◆ Requirement: Only these lines, please: the first one of the records through the one containing "Task: Open three-dot", retyped exactly, both ends included and pictures omitted.
### Source information ###
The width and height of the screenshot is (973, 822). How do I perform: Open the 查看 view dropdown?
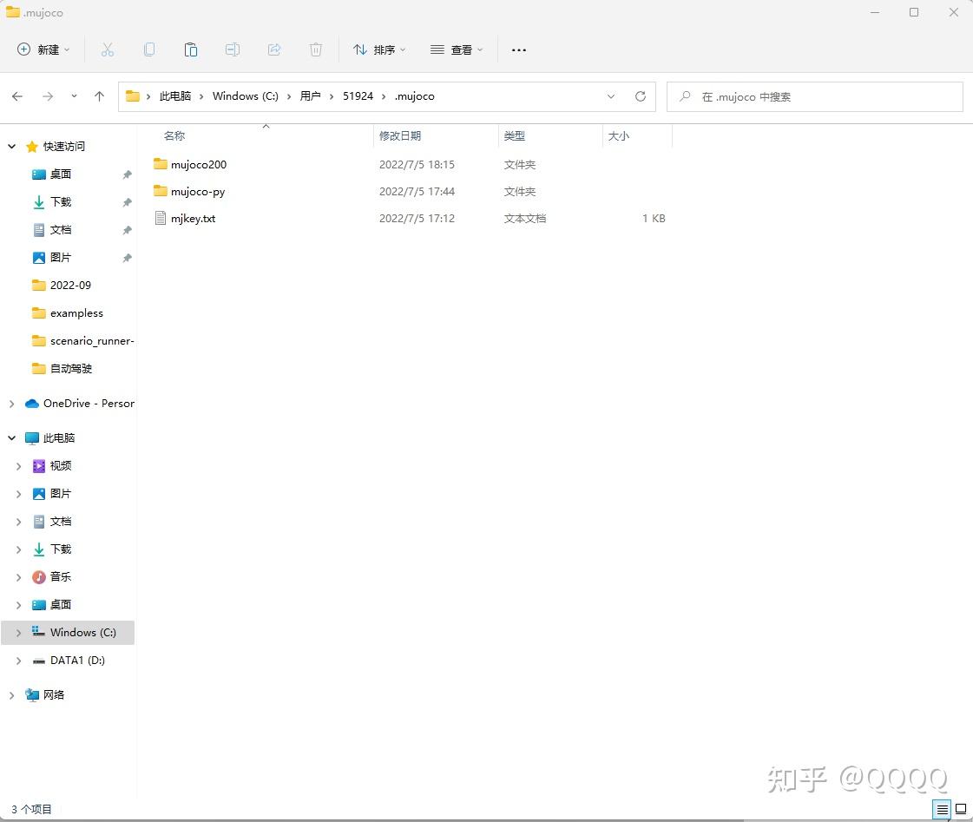tap(457, 49)
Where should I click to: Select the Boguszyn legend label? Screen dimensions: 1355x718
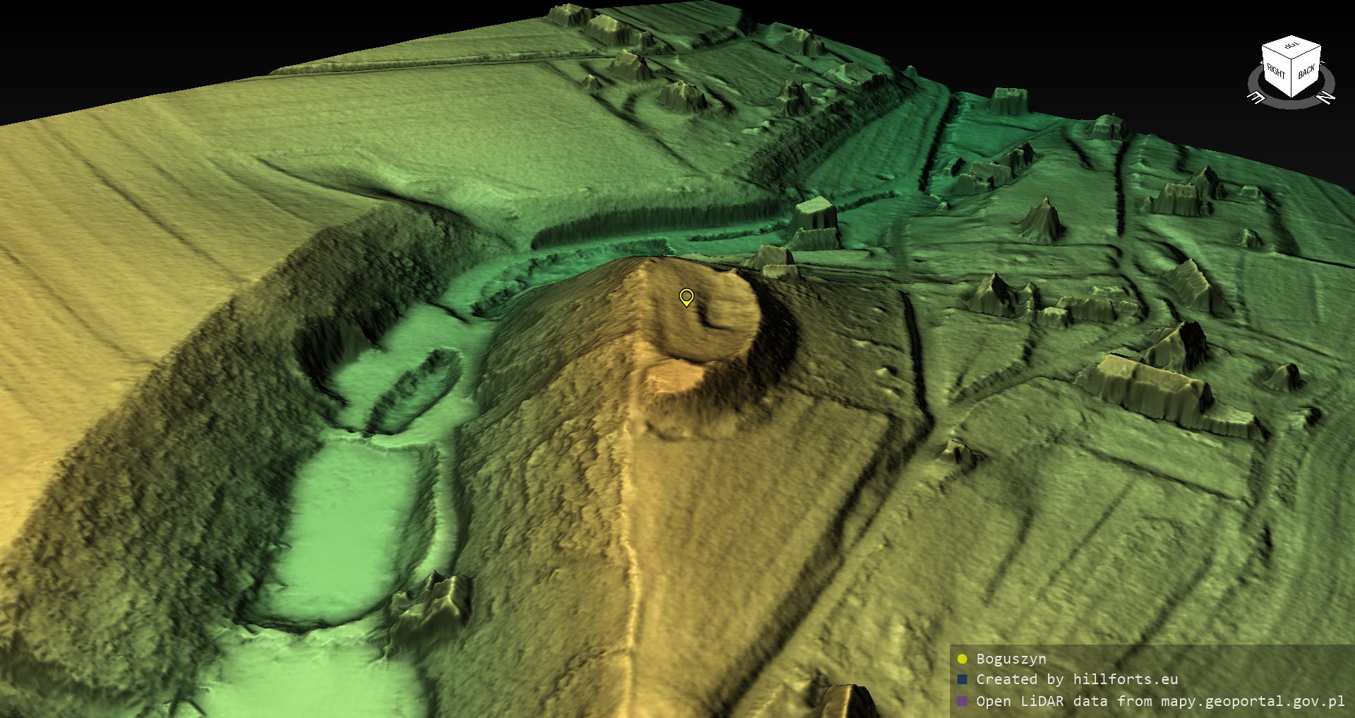click(1011, 659)
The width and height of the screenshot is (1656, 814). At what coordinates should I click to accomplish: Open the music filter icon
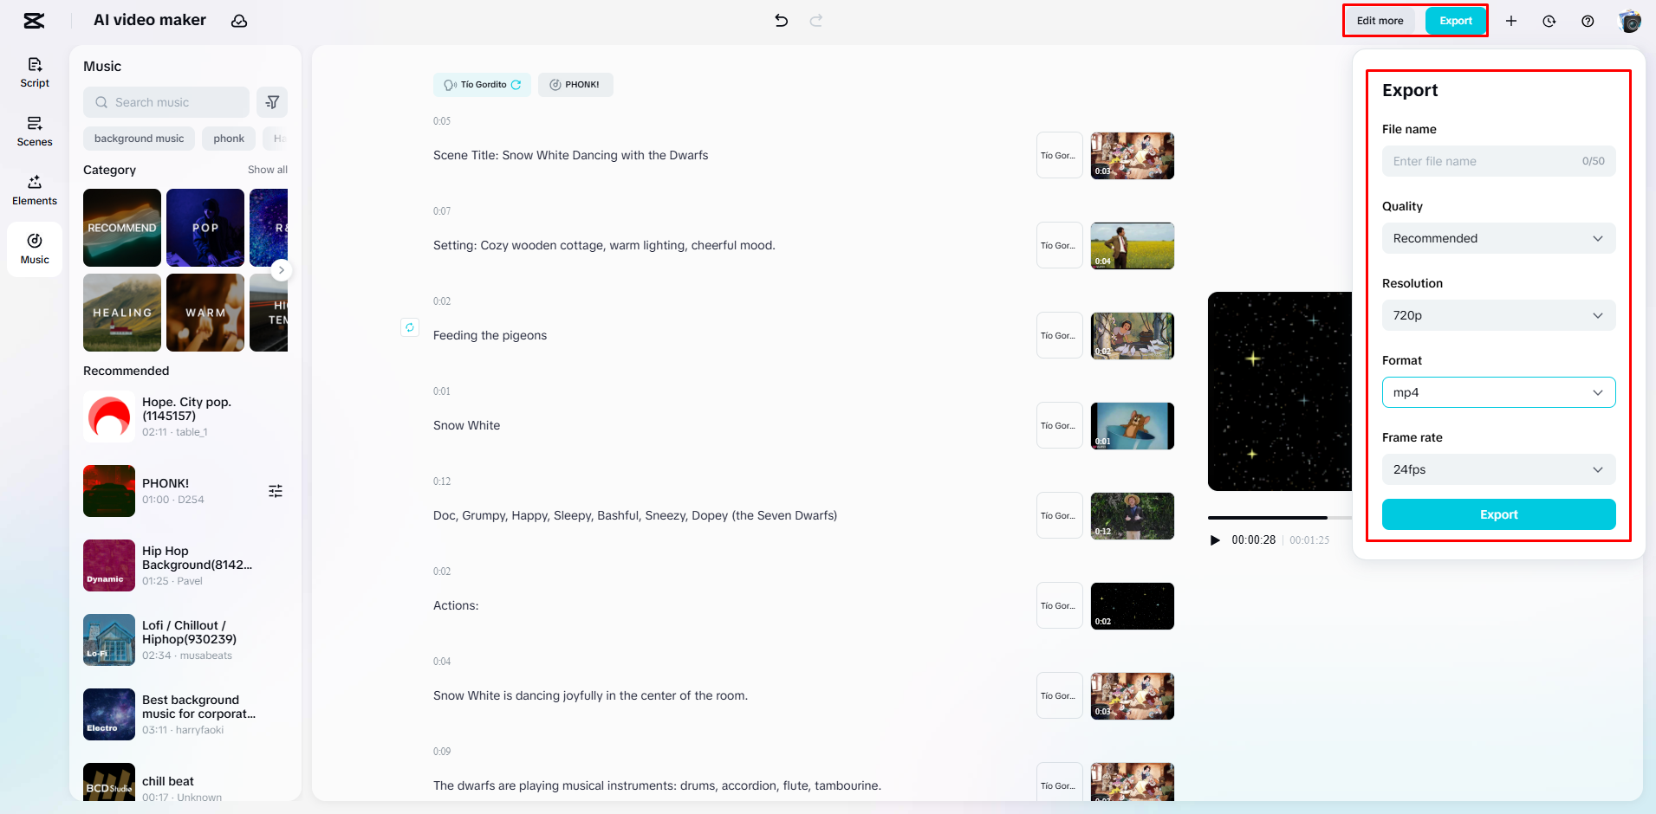click(272, 102)
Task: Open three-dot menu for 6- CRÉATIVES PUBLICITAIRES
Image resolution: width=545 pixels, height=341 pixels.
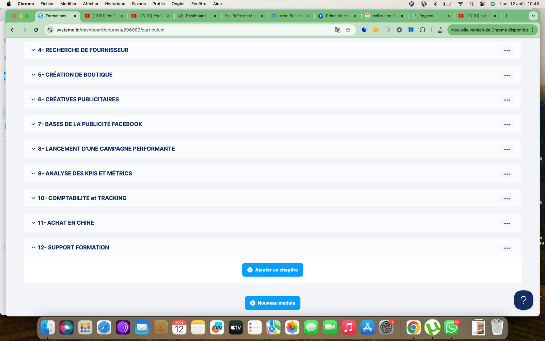Action: 507,100
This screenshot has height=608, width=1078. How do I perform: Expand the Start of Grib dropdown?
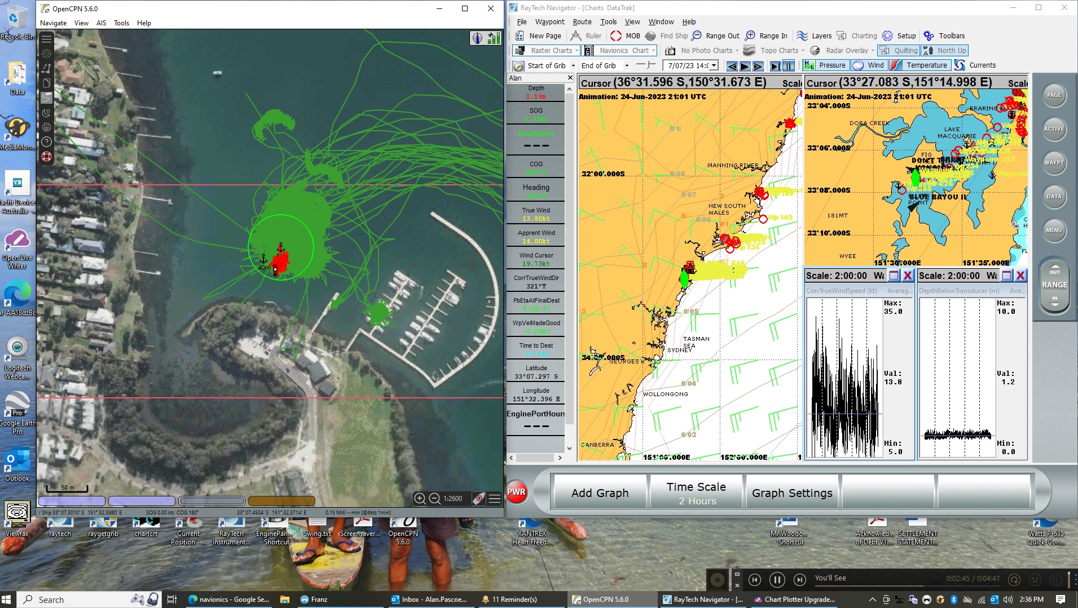click(573, 65)
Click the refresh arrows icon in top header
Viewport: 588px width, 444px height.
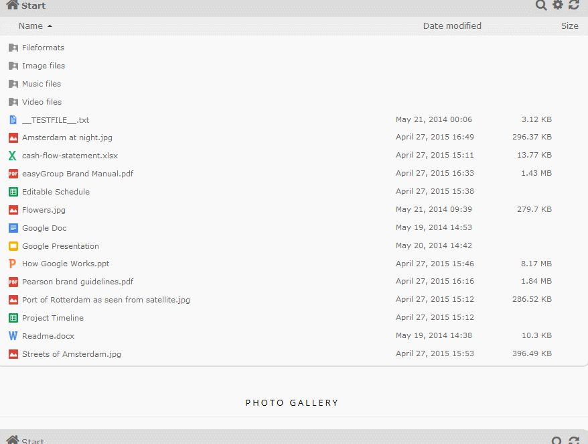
###
◆ Task solution:
The width and height of the screenshot is (973, 822). How do I perform: Open the 查看 view dropdown?
tap(457, 49)
Where should I click to: Select the Boguszyn legend label? Screen dimensions: 1355x718
click(1011, 659)
The width and height of the screenshot is (1656, 814). At what coordinates should I click to accomplish: Open the music filter icon
click(272, 102)
Task: Open three-dot menu for 6- CRÉATIVES PUBLICITAIRES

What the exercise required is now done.